タイで電動車生産が加速、マレーシア・ベトナムで新工場設立の動き

2019/02/28

要約

Proton X70
Protonと吉利汽車が共同開発したX70
(写真:Proton)

  ASEAN市場主要6カ国の2018年の新車販売は前年比5.5%増の約345万台。3年連続で前年を上回り、これまでの過去最高だった2013年の実績を超えた。インドネシアとタイでは景気回復により販売が拡大。マレーシアは政権交代による3カ月の税金の空白期間に販売が増加したが、その後、反動減が続き、販売台数は微増。ベトナムは非関税障壁となる政令の影響で完成車輸入が減少したが、内需が伸びて販売は拡大した。一方、フィリピンは2018年1月の税制変更を前に需要先食いが生じ、その反動減が2018年下期まで続いて国内販売が縮小。シンガポールも販売が減少した。2019年の新車販売は、昨年来の金利上昇の影響と、米中貿易摩擦や中国の景気減速による対中輸出の減少で、域内経済の減速が予想されることから、インドネシア、タイ、マレーシアの業界団体は前年比横ばいと見ている。

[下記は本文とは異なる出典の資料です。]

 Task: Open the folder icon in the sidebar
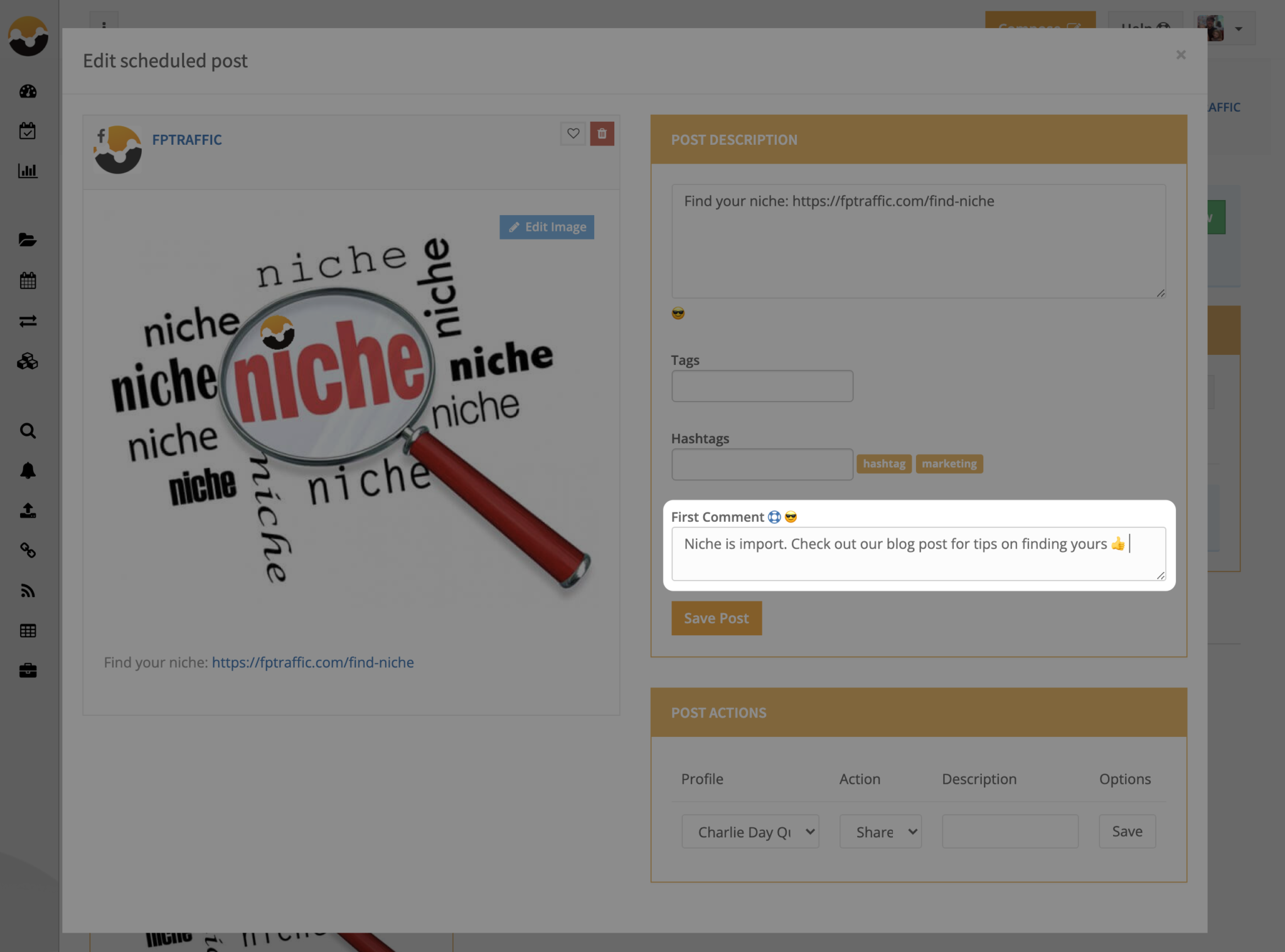click(28, 240)
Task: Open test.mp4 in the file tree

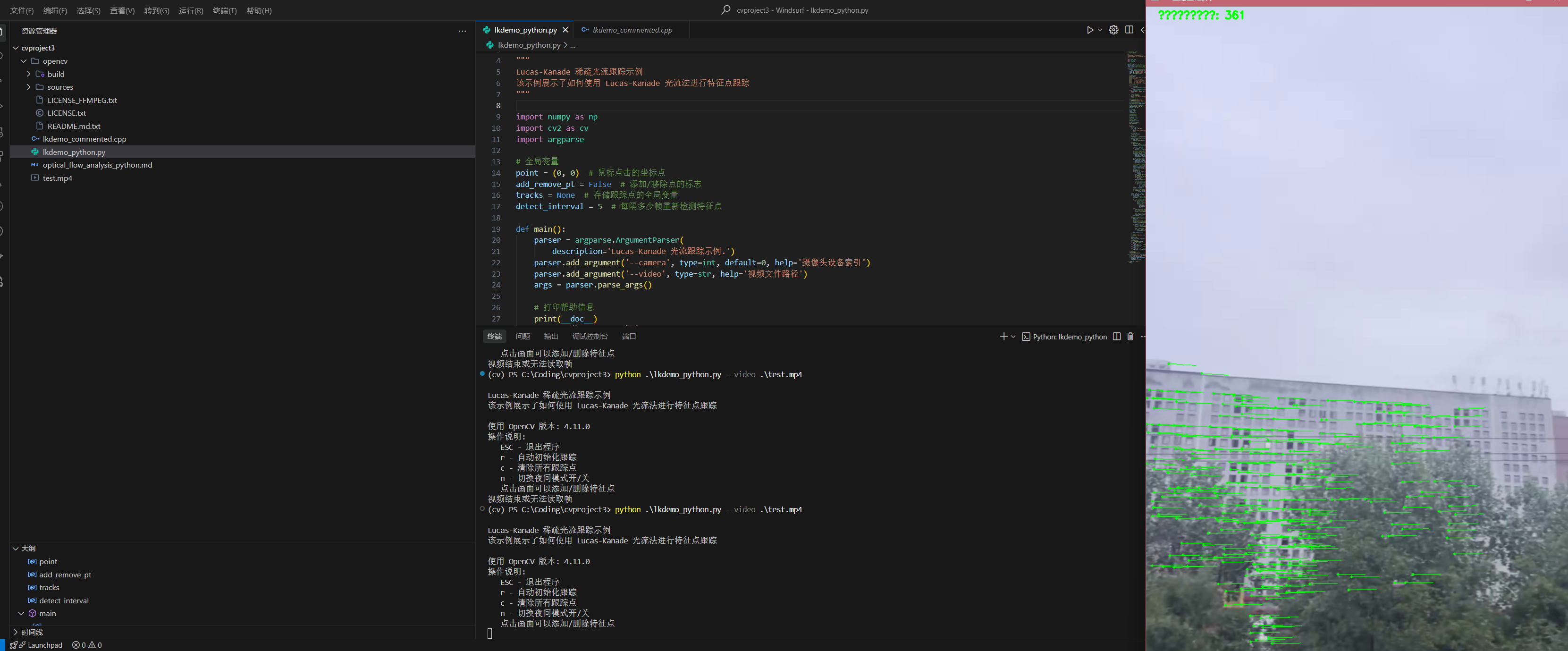Action: (57, 178)
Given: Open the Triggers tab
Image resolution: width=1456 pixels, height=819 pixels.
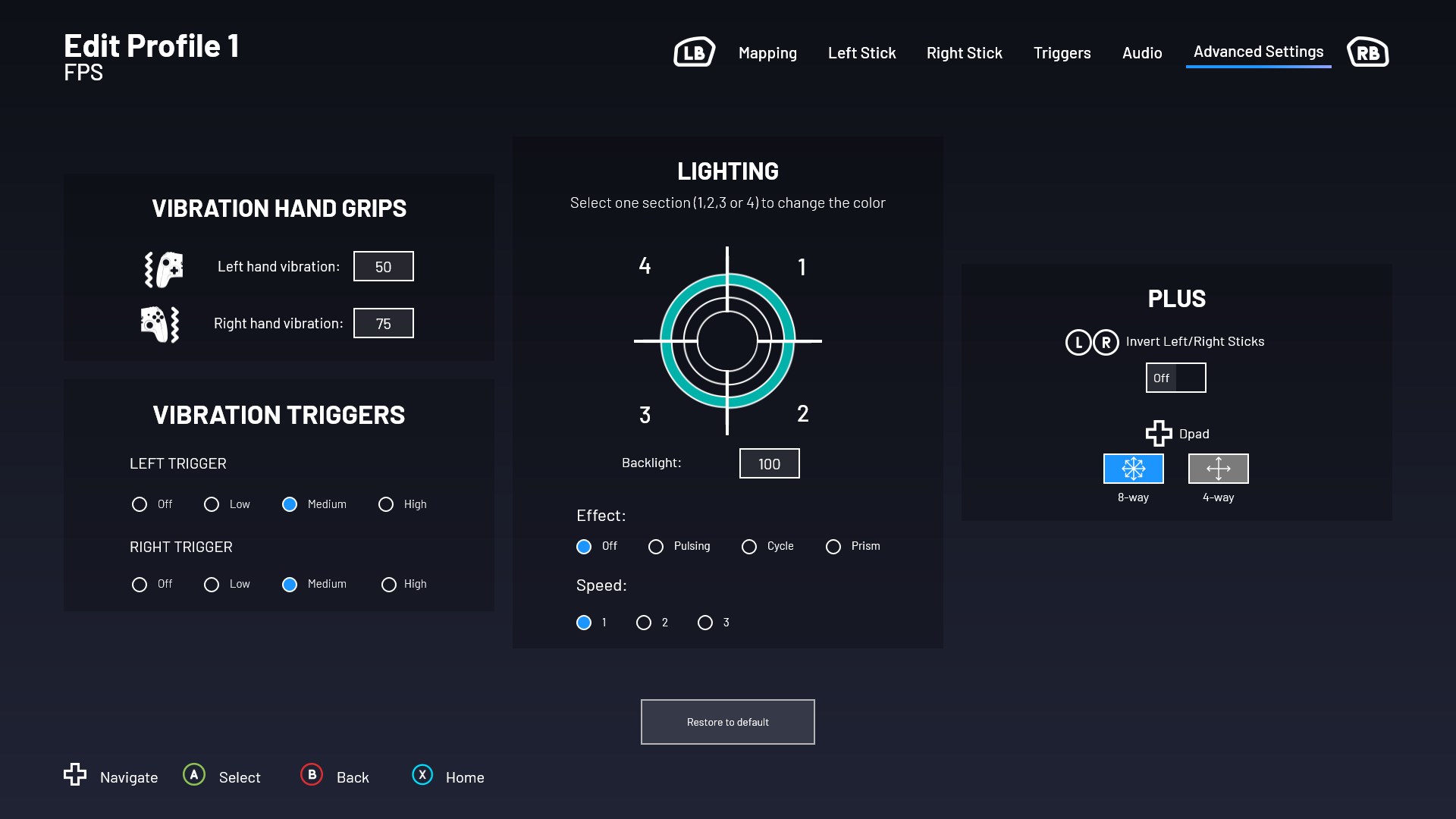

  ASEAN主要4カ国の2018年の生産台数は前年比8.5%増の416万台で、過去最高の2013年に次ぐ水準。タイは内需が増加して生産台数は5年ぶりに200万台超に回復。インドネシアは輸出向けが拡大し、初めて130万台を超えた。マレーシアも前年比13.1%増の56万台に拡大。4カ国の中で唯一フィリピンは、国内販売の落ち込みにより生産が前年を下回った。2019年のASEANの生産台数について、LMC Automotiveは2018年を若干下回る水準と予測している。

  最近はASEAN諸国でもEVシフトの機運が高まり、電動車の普及を進める施策が策定されている。タイ政府は2018年12月末までに電動車生産投資奨励策への参加申請を受け付け、既にトヨタ、日産、ホンダ、マツダにはHV生産、Mercedes-Benz、BMW、SAIC Motor-CPにはPHV生産、FOMMにはEV生産投資プロジェクトを認可した。電動車向けバッテリー生産や充電ステーションの設置プロジェクト等も認可している。

  ASEAN市場ではライドシェアリングなどモビリティサービスが拡大している。配車サービス大手のGrabは2018年4月にUberの東南アジア事業を統合。2018年にはトヨタが10億ドル、現代自グループが計2億7,500万ドルを出資した。同じく配車サービス大手のGO-JEKはGoogle、Temasek、Tencent等から出資を受け、本拠のインドネシアからベトナムやシンガポールへ進出している。